There's something I'm worried of though: the memory of the DMQ worker (measured from top), which usually stays around 0.1% is now stable at 1.4% and it's not going down again
I fear there's a memory leak somewhere but I'm not sure where, I had some doubts while debugging the loop issue about how the json_t structures are freed but it could be caused by me not knowing well the code; can you give us any hint to help you understand this issue better?
Thanks
Thanks for testing so extensively!
My (limited) understanding is that the call to srjson_DeleteItemFromObject() - by virtue of its internal call to srjson_Delete() - takes care of freeing the entire "cells" structure.

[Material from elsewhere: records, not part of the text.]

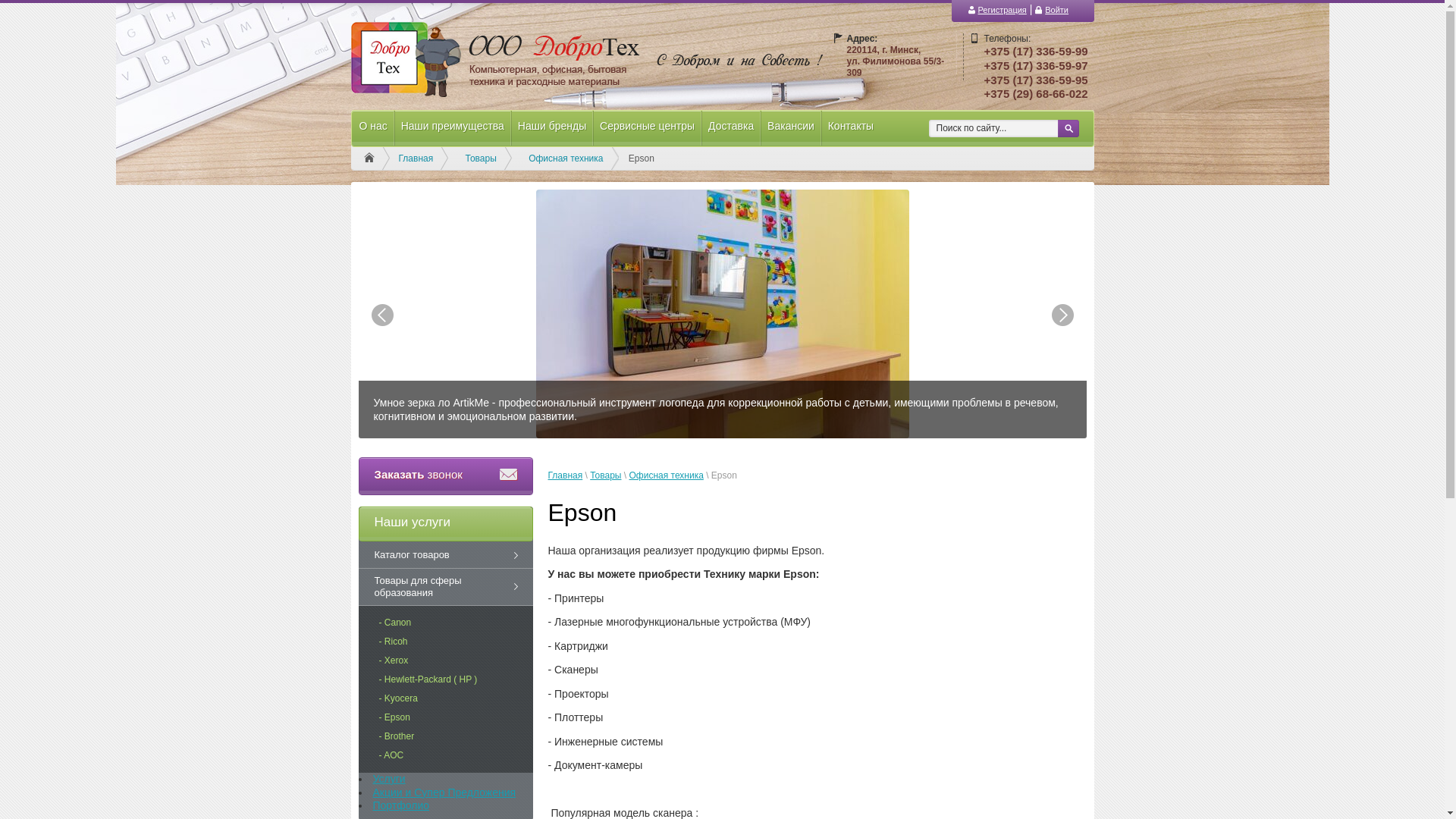
- Canon Element type: text (410, 622)
- Kyocera Element type: text (413, 698)
- AOC Element type: text (406, 755)
- Xerox Element type: text (409, 660)
- Brother Element type: text (412, 736)
- Hewlett-Packard ( HP ) Element type: text (443, 679)
- Epson Element type: text (409, 717)
Prev Element type: text (382, 314)
- Ricoh Element type: text (408, 641)
Next Element type: text (1061, 314)
Given the description of an element on the screen output the (x, y) to click on. 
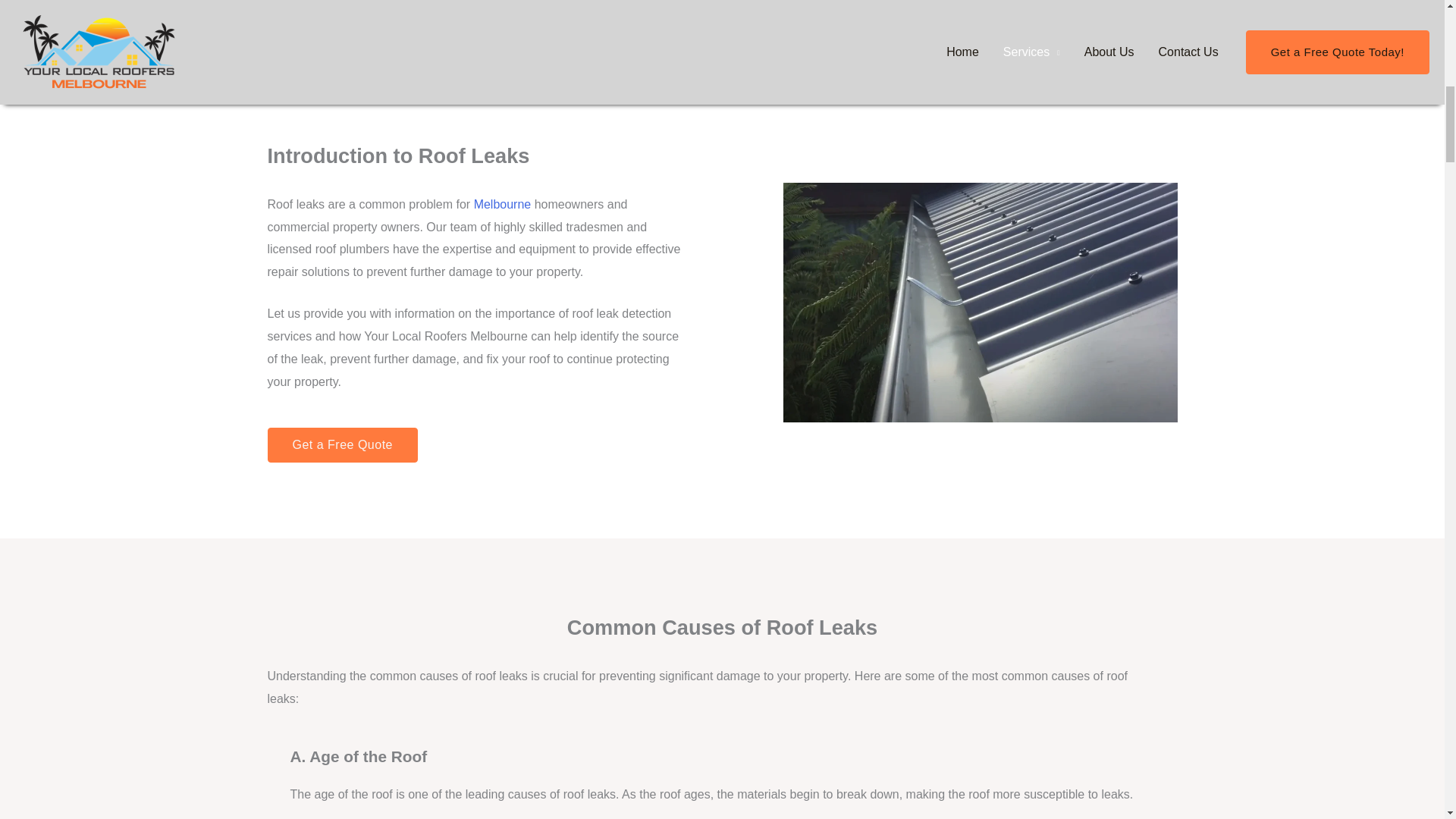
Melbourne (502, 204)
Get a Free Quote (341, 444)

I will do some testing here to be sure there is no leak but in the meantime, can you confirm whether you see the memory increase linearly in line with the number of times you launch a new Kamailio instance? For example, if you increase from 100 to 200 times, does the memory usage then settle at 2.7%?
Hi @charlesrchance , I tried but couldn't reproduce the issue, I'm wondering how it happened
@charlesrchance do you need more tests before merging this fix?

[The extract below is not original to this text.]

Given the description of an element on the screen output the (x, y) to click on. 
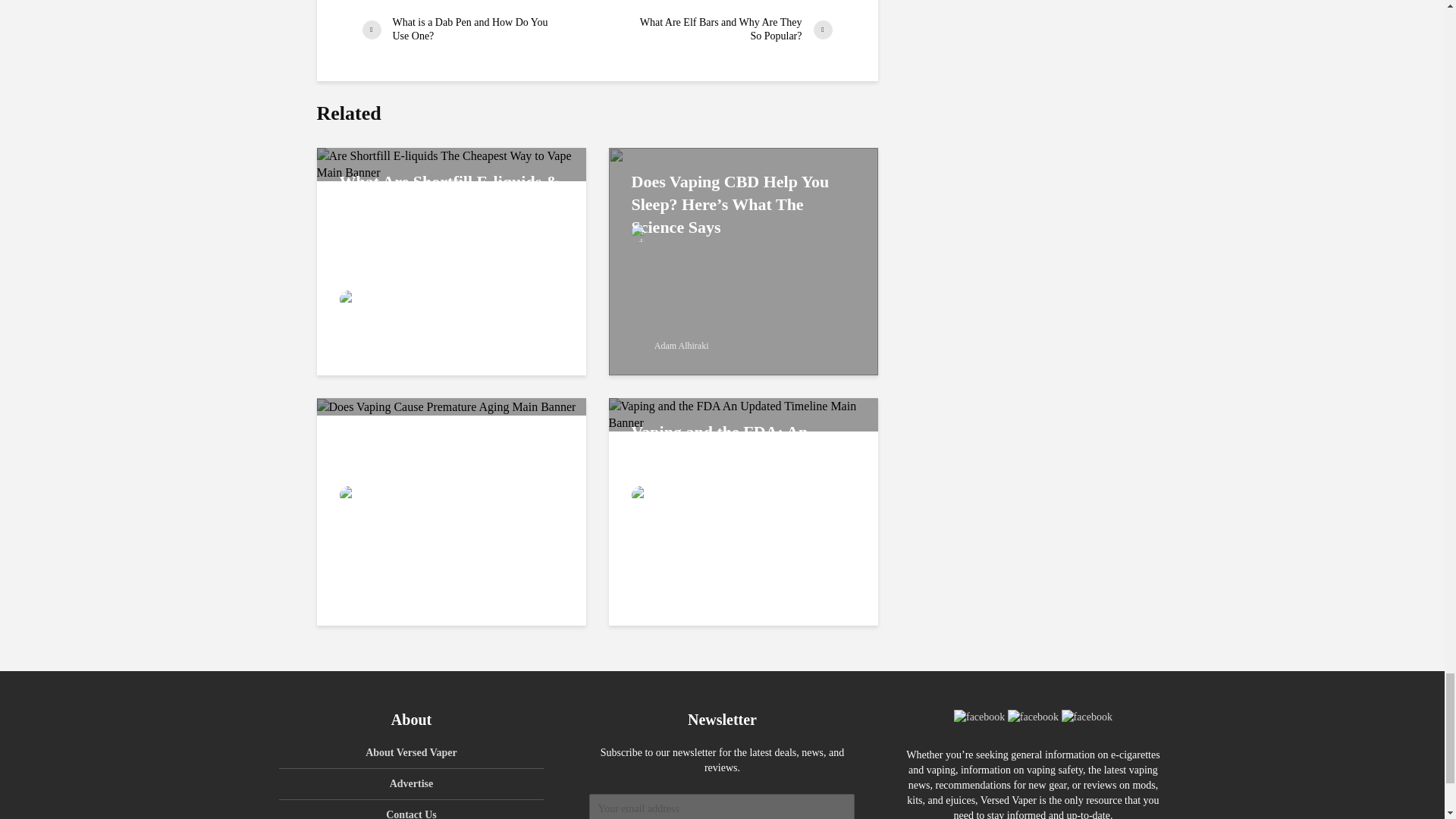
Vape Face: Does Vaping Cause Premature Aging? (446, 405)
Vaping and the FDA: An Updated Timeline (742, 413)
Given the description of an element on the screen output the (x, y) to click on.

I've been unable to reproduce myself, so if you're also unable to then I think it's good to merge - I'll submit the PR now.
Hello, sorry for bothering, just to know what timetable we should expect regarding this issue; (unfortunately) actually we have a production deployment with this latent behaviour that can be experienced simply restarting one instance of kamailio.
@paolovisintin - as soon as the above PR (#1872) is merged (will also be backported).
Fix has been merged/backported. Please reopen if still experiencing issues.
Closed #1863.